## What the exercise asks
Reproduce verbatim the records beginning at the line that contains "At what coordinates should I click to accomplish: Reload" and ending after the line that contains "click(253, 717)".
══ Available records
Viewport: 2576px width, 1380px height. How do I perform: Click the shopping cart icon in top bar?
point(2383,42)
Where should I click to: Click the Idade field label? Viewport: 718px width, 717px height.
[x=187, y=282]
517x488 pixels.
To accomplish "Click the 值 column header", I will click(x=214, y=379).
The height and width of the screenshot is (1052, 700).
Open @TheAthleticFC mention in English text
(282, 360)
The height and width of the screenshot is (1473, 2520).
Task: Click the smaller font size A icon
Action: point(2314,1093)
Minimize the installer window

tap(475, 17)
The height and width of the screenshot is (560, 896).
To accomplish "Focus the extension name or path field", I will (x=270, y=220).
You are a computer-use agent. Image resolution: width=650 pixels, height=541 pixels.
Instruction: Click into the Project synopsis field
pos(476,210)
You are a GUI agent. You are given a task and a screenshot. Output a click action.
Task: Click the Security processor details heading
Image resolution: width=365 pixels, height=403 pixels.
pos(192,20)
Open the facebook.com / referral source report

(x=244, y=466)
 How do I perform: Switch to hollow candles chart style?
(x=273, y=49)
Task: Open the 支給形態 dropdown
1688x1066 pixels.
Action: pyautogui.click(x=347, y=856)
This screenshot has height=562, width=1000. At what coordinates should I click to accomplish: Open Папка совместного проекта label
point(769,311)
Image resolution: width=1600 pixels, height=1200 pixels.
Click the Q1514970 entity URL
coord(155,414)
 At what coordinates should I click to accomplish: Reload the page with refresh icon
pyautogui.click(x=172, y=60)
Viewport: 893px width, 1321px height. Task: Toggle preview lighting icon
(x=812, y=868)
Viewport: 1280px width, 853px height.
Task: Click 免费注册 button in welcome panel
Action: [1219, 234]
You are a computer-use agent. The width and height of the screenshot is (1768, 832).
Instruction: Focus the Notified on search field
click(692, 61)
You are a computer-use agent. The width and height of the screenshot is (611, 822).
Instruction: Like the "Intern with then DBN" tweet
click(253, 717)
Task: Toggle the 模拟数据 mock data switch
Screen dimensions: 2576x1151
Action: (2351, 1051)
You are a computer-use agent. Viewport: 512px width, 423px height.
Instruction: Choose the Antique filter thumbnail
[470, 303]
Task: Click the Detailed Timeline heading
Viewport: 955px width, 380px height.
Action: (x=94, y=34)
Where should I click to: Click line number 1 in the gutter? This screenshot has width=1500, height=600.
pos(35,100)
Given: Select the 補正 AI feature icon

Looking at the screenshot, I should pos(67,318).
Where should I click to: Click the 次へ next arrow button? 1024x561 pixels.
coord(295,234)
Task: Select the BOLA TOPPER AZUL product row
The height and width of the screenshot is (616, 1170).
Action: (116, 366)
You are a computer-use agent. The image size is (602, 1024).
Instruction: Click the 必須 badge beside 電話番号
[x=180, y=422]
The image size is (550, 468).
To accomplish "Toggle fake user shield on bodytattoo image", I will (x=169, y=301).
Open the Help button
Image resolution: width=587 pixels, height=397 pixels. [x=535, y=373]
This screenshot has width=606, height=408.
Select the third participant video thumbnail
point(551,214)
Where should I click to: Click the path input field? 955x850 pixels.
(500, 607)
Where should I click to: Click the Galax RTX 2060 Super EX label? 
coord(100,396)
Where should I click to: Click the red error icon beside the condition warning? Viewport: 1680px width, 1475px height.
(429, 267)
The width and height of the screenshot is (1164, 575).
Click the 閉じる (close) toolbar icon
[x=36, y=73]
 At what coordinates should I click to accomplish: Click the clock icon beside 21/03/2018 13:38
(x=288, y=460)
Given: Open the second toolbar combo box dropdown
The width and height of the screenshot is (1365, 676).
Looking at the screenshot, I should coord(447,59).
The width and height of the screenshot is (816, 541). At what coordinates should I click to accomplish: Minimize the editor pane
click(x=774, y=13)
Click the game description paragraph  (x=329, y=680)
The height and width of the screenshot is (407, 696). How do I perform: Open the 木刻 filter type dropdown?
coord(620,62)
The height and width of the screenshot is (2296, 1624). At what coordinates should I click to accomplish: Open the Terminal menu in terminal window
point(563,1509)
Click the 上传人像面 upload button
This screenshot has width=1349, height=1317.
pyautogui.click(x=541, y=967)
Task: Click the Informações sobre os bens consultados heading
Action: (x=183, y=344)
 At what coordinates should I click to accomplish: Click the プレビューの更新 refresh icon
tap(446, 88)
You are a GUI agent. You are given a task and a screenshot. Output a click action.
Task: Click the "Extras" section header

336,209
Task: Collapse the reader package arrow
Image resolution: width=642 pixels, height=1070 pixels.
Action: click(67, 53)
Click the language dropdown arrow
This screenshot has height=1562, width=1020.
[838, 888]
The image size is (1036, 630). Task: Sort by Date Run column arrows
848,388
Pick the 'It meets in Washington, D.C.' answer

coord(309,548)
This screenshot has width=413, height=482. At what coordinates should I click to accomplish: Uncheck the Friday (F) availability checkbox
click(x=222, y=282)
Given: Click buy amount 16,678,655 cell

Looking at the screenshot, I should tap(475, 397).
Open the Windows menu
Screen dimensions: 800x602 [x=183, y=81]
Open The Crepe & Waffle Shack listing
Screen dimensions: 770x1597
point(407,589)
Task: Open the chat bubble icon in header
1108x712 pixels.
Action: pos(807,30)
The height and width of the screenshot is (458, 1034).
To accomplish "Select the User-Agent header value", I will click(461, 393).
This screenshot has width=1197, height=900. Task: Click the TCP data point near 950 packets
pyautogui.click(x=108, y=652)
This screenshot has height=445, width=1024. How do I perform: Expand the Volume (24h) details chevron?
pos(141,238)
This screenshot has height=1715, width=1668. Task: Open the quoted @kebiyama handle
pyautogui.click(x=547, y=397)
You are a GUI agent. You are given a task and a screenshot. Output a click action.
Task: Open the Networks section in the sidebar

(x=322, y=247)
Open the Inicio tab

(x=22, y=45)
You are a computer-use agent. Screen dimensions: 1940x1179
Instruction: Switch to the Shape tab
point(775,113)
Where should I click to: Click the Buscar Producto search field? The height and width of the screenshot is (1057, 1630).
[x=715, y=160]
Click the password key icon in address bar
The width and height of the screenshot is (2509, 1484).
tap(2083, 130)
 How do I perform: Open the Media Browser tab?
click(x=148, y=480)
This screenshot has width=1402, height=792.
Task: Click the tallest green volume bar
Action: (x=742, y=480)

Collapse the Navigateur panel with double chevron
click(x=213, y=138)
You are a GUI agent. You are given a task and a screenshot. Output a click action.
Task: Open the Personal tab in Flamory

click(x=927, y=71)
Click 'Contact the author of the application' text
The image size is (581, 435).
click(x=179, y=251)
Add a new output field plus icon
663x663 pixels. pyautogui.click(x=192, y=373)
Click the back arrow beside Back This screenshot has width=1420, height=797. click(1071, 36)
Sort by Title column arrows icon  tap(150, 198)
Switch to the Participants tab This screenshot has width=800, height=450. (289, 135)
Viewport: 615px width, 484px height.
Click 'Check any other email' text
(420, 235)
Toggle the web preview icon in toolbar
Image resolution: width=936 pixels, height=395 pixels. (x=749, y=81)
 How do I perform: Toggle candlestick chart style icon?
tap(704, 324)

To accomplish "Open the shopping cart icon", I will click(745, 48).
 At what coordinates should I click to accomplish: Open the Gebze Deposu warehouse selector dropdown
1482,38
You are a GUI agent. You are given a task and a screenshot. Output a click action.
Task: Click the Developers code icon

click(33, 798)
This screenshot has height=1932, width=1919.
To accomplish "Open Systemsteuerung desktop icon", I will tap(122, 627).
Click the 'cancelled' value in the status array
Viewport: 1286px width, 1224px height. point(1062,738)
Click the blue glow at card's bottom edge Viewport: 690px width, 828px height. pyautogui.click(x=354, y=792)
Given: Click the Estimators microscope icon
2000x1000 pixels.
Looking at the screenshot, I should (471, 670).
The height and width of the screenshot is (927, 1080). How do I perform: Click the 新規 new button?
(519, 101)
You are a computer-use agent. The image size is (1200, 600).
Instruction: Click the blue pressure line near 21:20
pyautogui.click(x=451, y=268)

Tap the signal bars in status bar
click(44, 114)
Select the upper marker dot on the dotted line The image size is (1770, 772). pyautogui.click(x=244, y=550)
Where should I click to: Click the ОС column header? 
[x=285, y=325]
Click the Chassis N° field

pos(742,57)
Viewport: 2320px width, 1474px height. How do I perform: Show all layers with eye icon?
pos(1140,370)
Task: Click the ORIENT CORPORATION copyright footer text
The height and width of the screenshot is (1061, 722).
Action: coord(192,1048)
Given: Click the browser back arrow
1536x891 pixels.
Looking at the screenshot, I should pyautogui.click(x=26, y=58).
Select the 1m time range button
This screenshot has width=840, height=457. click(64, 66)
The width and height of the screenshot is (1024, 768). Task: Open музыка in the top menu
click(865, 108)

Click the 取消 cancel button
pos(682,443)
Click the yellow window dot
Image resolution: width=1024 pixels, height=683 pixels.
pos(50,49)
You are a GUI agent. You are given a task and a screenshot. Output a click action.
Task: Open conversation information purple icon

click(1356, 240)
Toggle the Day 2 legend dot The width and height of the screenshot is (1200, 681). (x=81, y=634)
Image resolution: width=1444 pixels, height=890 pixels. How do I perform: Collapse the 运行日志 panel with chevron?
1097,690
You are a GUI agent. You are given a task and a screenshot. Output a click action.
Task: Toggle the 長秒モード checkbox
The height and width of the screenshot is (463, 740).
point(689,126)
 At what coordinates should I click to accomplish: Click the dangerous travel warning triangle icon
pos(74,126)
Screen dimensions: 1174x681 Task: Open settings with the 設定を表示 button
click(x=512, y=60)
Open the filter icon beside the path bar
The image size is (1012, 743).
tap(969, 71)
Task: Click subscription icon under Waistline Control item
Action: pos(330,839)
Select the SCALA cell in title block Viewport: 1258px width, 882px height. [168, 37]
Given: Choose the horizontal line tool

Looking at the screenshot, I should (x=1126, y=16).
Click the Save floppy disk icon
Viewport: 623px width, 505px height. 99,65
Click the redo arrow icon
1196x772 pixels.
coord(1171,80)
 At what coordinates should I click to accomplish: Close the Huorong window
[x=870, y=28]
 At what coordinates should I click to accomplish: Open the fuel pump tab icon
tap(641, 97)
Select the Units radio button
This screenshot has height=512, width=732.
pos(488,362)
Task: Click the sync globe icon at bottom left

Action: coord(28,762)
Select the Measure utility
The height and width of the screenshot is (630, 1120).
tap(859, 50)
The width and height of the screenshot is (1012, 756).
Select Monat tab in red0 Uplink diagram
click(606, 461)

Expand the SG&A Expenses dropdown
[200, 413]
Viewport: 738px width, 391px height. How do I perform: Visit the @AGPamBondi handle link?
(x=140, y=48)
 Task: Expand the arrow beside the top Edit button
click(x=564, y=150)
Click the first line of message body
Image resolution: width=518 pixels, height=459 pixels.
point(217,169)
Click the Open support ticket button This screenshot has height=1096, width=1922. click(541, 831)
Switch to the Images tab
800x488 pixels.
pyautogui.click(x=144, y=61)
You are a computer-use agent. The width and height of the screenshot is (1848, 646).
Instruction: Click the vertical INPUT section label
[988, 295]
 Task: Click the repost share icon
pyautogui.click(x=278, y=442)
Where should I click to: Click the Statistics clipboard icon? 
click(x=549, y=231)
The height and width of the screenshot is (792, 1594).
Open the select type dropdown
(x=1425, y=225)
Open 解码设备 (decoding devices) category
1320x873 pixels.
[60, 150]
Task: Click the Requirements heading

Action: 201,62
════
## Answer
 At what coordinates should I click to accomplish: Reload the page with refresh icon
pyautogui.click(x=172, y=60)
Viewport: 893px width, 1321px height. Task: Toggle preview lighting icon
(x=812, y=868)
Viewport: 1280px width, 853px height.
Task: Click 免费注册 button in welcome panel
Action: [1219, 234]
You are a computer-use agent. The width and height of the screenshot is (1768, 832).
Instruction: Focus the Notified on search field
click(692, 61)
You are a computer-use agent. The width and height of the screenshot is (611, 822).
Instruction: Like the "Intern with then DBN" tweet
click(253, 717)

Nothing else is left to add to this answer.